6）While it is important to know what job is performed by each cog, it is not necessary to have the skills to construct the machine inside the box!

首先，我们解析句子的结构：

这是一个并列句，由并列连词while进行连接。

第一部分：While it is important to know what job is performed by each cog。

主干是：it（主语）+ is（系动词）+ important（表语），使用了一般现在时，表示“它是重要的”；
to know what job is performed by each cog 是不定式短语作形容词的补足语，表示“知道每个齿轮执行什么工作是重要的”；
While 是从属连词，表示“虽然”，引导让步状语从句。

第二部分：it is not necessary to have the skills to construct the machine inside the box。

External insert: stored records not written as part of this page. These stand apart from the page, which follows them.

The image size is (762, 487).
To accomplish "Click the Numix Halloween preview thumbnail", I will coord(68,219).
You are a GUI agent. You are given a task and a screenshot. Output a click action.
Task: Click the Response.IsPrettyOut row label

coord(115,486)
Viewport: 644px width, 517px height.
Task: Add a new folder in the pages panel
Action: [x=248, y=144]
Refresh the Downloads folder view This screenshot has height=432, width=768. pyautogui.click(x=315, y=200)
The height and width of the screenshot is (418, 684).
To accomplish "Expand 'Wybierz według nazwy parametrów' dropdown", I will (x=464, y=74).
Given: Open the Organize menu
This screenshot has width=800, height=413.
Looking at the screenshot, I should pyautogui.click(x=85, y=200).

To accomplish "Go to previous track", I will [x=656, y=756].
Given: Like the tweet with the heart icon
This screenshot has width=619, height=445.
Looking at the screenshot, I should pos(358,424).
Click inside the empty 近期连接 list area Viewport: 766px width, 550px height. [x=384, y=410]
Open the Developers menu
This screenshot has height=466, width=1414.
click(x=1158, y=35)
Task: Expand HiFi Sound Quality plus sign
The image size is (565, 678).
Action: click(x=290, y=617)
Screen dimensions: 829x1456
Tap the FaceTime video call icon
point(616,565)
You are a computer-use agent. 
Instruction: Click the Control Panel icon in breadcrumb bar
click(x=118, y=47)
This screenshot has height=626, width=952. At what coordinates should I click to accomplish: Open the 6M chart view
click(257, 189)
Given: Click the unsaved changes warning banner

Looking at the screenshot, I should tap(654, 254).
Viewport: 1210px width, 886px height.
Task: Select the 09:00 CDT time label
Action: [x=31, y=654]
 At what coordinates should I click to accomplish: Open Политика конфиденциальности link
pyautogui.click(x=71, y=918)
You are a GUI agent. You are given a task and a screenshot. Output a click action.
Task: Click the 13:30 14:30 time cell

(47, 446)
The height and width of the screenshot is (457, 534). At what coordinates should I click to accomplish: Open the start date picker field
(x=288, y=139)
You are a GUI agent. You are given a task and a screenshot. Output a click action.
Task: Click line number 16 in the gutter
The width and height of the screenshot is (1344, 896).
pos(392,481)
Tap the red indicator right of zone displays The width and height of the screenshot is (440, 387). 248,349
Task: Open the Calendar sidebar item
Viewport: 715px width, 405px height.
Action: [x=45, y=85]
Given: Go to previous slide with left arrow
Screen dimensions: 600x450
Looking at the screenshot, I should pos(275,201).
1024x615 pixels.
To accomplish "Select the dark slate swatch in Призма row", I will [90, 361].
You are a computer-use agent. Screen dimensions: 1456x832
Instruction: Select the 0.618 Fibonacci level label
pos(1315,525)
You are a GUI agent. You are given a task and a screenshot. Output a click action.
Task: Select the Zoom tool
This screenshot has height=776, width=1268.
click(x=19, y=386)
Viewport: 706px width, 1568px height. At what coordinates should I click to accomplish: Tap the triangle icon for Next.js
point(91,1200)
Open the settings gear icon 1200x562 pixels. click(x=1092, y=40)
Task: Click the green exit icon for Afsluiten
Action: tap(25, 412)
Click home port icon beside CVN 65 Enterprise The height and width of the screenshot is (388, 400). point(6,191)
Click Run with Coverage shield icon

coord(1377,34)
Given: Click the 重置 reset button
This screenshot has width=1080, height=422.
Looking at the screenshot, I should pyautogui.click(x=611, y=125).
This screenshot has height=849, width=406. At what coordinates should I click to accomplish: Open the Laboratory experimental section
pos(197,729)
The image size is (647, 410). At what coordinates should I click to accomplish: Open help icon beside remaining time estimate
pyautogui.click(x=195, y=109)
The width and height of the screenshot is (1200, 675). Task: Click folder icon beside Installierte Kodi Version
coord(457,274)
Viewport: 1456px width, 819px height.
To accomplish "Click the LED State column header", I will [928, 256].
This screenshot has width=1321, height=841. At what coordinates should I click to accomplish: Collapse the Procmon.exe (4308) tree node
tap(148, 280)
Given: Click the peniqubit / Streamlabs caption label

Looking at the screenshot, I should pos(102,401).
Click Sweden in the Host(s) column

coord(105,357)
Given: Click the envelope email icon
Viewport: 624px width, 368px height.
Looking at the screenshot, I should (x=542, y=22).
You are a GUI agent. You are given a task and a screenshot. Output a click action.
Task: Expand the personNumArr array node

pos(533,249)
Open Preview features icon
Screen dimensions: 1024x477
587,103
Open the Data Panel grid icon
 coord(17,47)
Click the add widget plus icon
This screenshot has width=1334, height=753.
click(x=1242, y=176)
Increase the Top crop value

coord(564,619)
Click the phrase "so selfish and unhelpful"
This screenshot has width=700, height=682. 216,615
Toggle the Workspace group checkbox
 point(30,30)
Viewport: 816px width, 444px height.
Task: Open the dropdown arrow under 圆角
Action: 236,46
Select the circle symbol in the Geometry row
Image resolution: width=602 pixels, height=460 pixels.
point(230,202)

主干是：it（主语）+ is not（系动词）+ necessary（表语），使用了一般现在时，表示“它不是必要的”；
to have the skills to construct the machine inside the box 是不定式短语作形容词的补足语，表示“拥有构建箱子内部机器的技能不是必要的”。

最后再总结下这句话的意思：
虽然了解每个齿轮所执行的工作是重要的，但拥有构建箱子内部机器的技能并不是必需的。

7）We presume that the reader is interested in applying statistical learning methods to real-world problems.

首先提炼出句子的主干：
We（主语）+ presume（谓语），使用了第一人称复数的一般现在时，陈述事实。

再来对其他成分进行分析：

that the reader is interested in applying statistical learning methods to real-world problems 是宾语从句，作为presume的宾语，使用了现在时的一般现在时，陈述事实，表示“读者对将统计学习方法应用于现实世界的问题感兴趣”。

最后再总结下这句话的意思：
我们假设读者对将统计学习方法应用于现实世界的问题感兴趣。

8）The first edition of this textbook has been used to teach master’s and PhD students in business, economics, computer science, biology, earth sciences, psychology, and many other areas of the physical and social sciences.

首先提炼出句子的主干：
The first edition of this textbook（主语）+ has been used（谓语），使用了被动语态的一般现在完成时，陈述事实。

再来对其他成分进行分析：

to teach master’s and PhD students in business, economics, computer science, biology, earth sciences, psychology, and many other areas of the physical and social sciences 是目的状语，表示“用于教授商业、经济学、计算机科学、生物学、地球科学、心理学以及许多其他物理和社会科学领域的硕士和博士生”。

最后再总结下这句话的意思：
这本教科书的初版已经用于教授商业、经济学、计算机科学、生物学、地球科学、心理学以及许多其他物理和社会科学领域的硕士和博士生。